* Directions
Give back only the lines in the records below from the one with "Click the yellow colour swatch in legend" to the one with "Screen dimensions: 392x555", both inclusive, word for word.

Collected data entries
# # # # #
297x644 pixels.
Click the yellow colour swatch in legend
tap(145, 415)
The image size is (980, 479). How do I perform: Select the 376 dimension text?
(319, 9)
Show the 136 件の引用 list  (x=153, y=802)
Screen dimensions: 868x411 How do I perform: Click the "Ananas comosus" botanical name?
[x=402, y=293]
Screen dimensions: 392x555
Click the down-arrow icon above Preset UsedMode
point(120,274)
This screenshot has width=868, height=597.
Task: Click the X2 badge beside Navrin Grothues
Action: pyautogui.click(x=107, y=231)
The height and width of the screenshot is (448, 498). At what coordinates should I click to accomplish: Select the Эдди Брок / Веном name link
# # # # #
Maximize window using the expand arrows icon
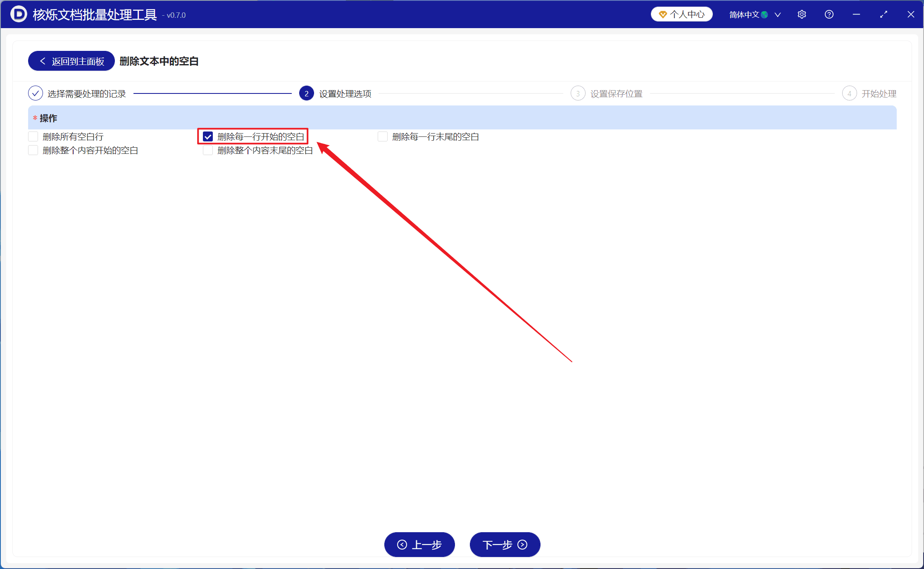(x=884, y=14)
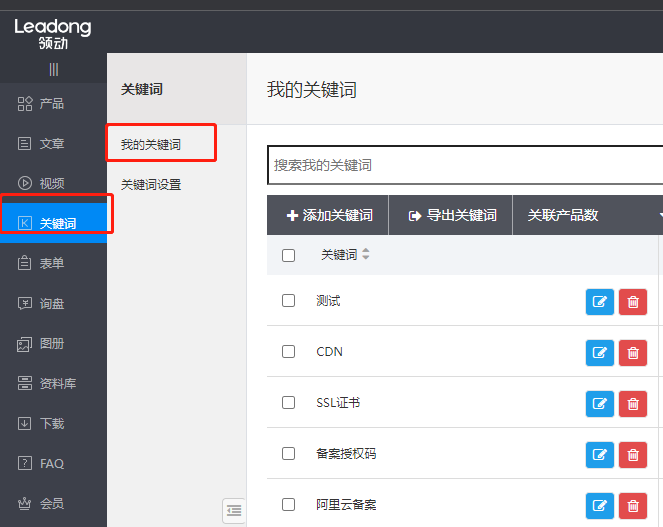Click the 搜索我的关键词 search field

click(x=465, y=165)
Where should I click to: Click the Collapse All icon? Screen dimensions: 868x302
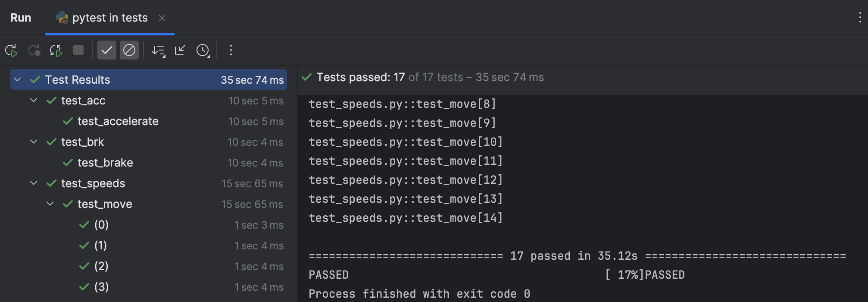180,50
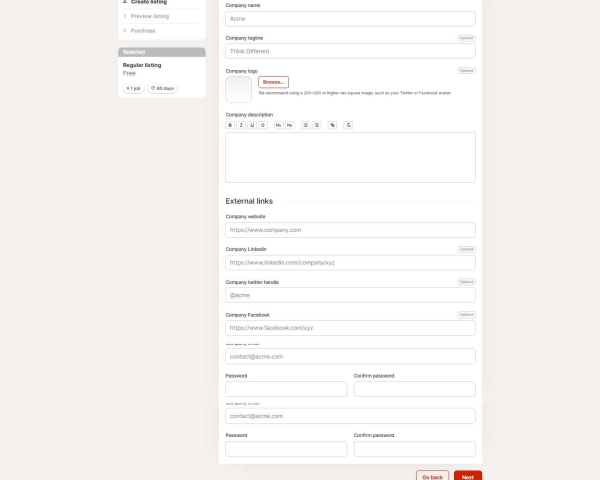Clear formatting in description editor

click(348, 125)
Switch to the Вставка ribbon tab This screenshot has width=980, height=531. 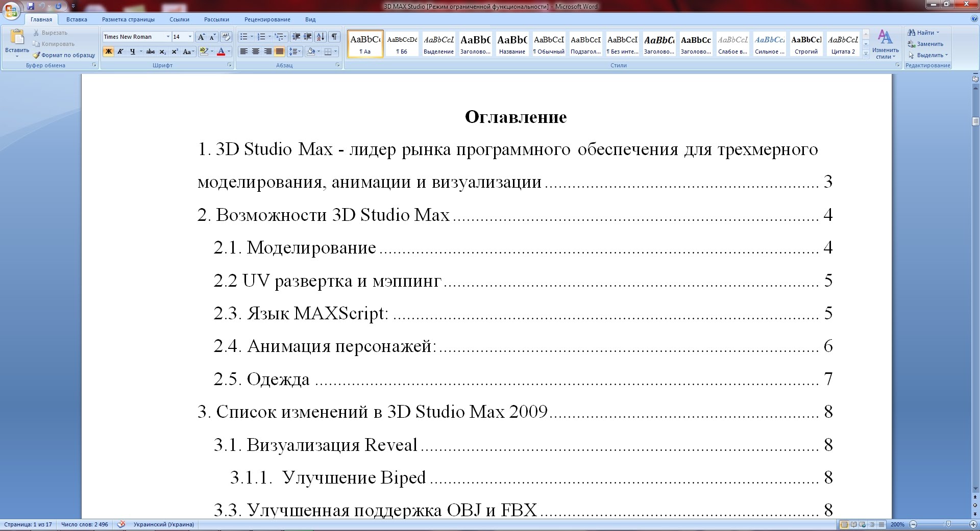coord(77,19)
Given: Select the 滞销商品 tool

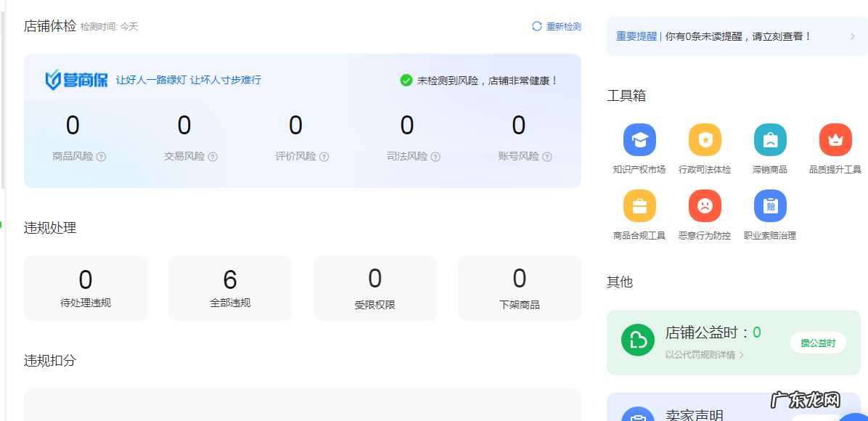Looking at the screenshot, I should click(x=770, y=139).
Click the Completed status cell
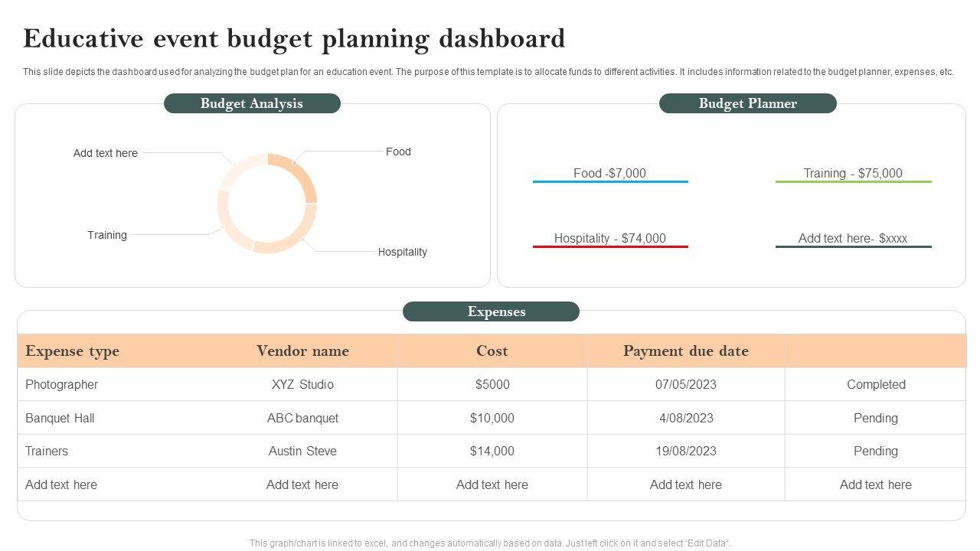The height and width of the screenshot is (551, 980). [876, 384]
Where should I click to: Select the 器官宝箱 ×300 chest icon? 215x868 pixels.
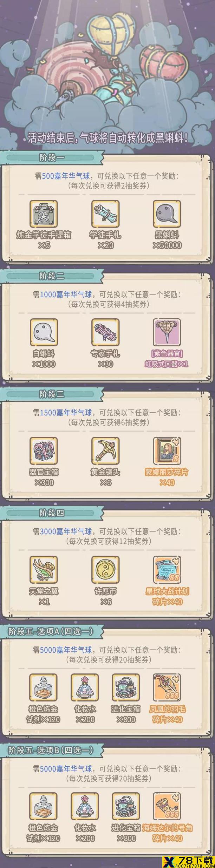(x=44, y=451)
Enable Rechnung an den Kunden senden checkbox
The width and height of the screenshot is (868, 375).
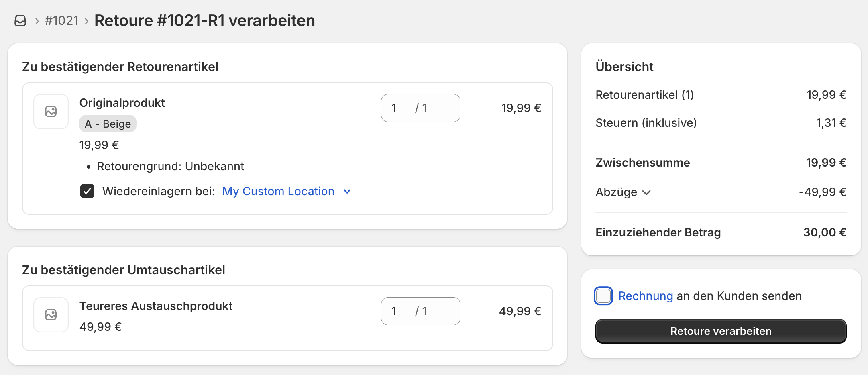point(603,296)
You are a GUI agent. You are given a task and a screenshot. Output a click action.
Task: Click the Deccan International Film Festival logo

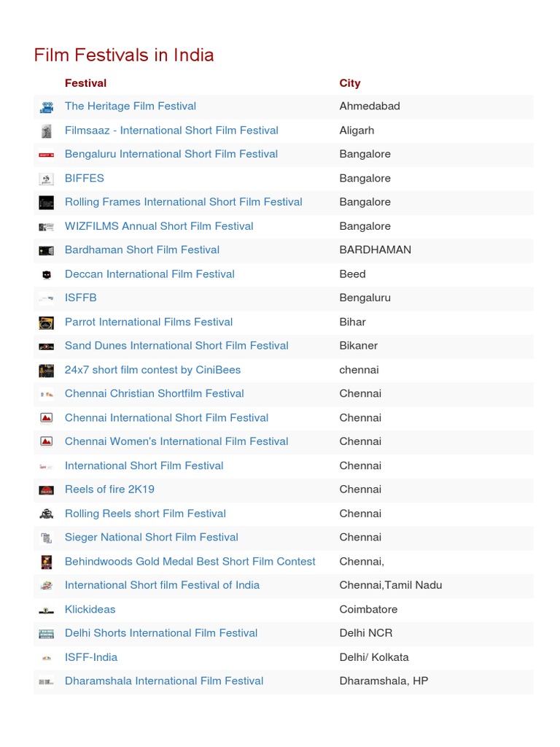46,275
# # # # #
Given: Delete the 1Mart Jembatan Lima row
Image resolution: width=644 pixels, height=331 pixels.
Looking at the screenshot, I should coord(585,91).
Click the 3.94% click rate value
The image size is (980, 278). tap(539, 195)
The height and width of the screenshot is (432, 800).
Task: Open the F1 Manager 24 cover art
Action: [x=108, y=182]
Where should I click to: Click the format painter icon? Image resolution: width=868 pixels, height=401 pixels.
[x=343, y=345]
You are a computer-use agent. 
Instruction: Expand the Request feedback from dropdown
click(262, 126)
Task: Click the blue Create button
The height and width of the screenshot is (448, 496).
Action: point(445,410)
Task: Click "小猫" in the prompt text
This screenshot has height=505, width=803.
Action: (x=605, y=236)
# # # # #
* Solution to the problem
Click the yellow colour swatch in legend
tap(145, 415)
The image size is (980, 479). How do I perform: Select the 376 dimension text?
(319, 9)
Show the 136 件の引用 list  (x=153, y=802)
Screen dimensions: 868x411 How do I perform: Click the "Ananas comosus" botanical name?
[x=402, y=293]
Screen dimensions: 392x555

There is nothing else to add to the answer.